A spokesperson for the company also said that no sex offenders have ever been convicted for activity on the site and that the track record reflects MySpace's success in weeding out predators.
Facebook chief privacy officer Chris Kelly insisted that no predators have ever met a minor through his company's social networking site and added that Facebook is working hard to make sure that never happens. He said the company is working proactively with prosecutors to block registered sex offenders and notify law enforcement for follow-up.
"Protecting our users, especially the many children who use our site has always been a top priority for Facebook," Kelly said in an e-mailed statement Wednesday. "We have devoted significant resources to developing innovative and complex systems to proactively monitor the site and its users, including those not on a sex offender registry, for suspicious activity (such as contacting minors or users of predominantly one gender).
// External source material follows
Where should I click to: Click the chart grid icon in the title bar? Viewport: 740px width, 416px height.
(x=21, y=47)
We also have established a large team of professional investigators to evaluate any reports of potential abuse, including those surfaced by our systems or from our users."
Kelly also said that, for three years, Facebook has worked with Blumenthal's office, which recently announced that it would send an updated subpoena.
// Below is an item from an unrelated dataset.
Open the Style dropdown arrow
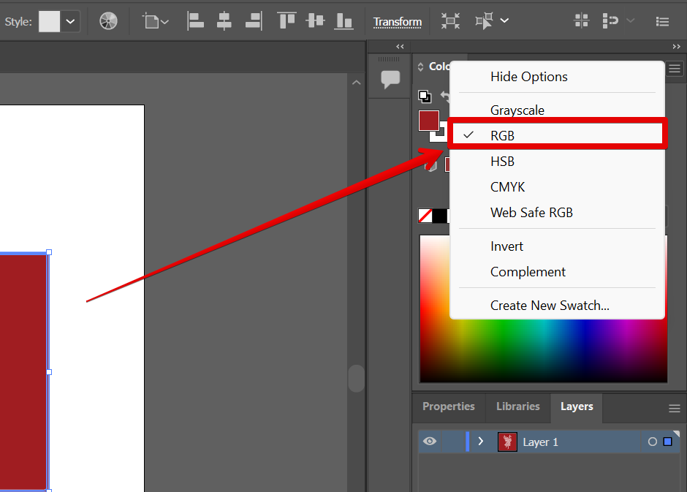 70,21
Blumenthal and North Carolina Attorney General Roy Cooper co-chair a national task force on social networking safety and risks. "Technology should play a role in keeping children safe on the Internet, and social networking sites must put better safety tools in place to keep predators away from kids," Cooper said.
Blumenthal called the situation "appalling and totally unacceptable."
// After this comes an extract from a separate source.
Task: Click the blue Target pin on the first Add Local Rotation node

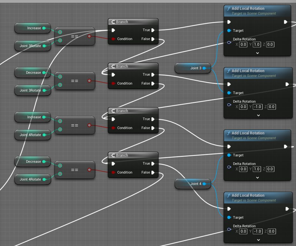Action: tap(229, 31)
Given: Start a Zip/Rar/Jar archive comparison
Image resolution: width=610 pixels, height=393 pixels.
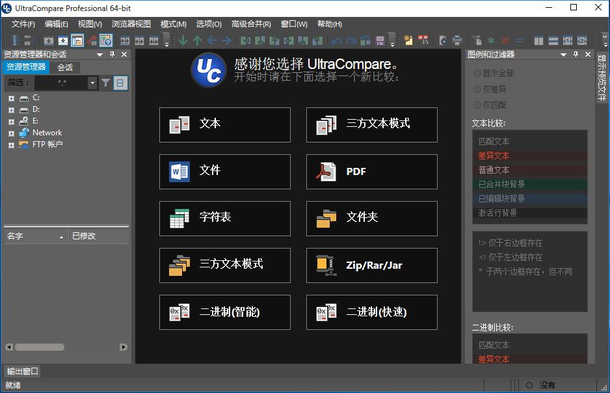Looking at the screenshot, I should (371, 265).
"For every one of them, there may be hundreds of others using false names and ages," he said. "These convicted registered sex offenders creating profiles under their own names unmasks MySpace's monstrously inadequate countermeasures. MySpace must purge these dangerous offenders now -- and rid them for good. Social networking sites must be barred as playgrounds for predators -- a very real threat exposed by the response to our subpoena."
Blumenthal said he plans to identify all Connecticut offenders with MySpace profiles and work with state authorities to determine whether the offenders violated probation or terms of release. He urged other states to follow suit. He is pushing social networking sites to require age and identification verification.
"Law enforcement officials know the reality: children are solicited every day on line," Blumenthal said. "All too often, they fall prey. Technology companies and social networking sites must do more -- and do it now. Blaming the victim is appalling and outrageous."
Blumenthal said that recent reports indicate substantial numbers of convicted offenders with profiles on Facebook and his office is awaiting a response from the company.
MySpace announced a deal last year with top prosecutors from 49 states to scour its membership for known sex offenders and child predators. The company developed its own combined database of over 700,000 offenders from throughout the United States and software, called Sentinel Safe, to search for identifying information and matches. For example, the software searches for dates of birth and e-mail accounts that have been registered with the National Sex Offender Registry and individual states.
The National Sex Offender Registry contains e-mail addresses and IM accounts, which the Kids Act of 2007 requires sex offenders to provide.
Note: This story was updated @ 2:06 pm.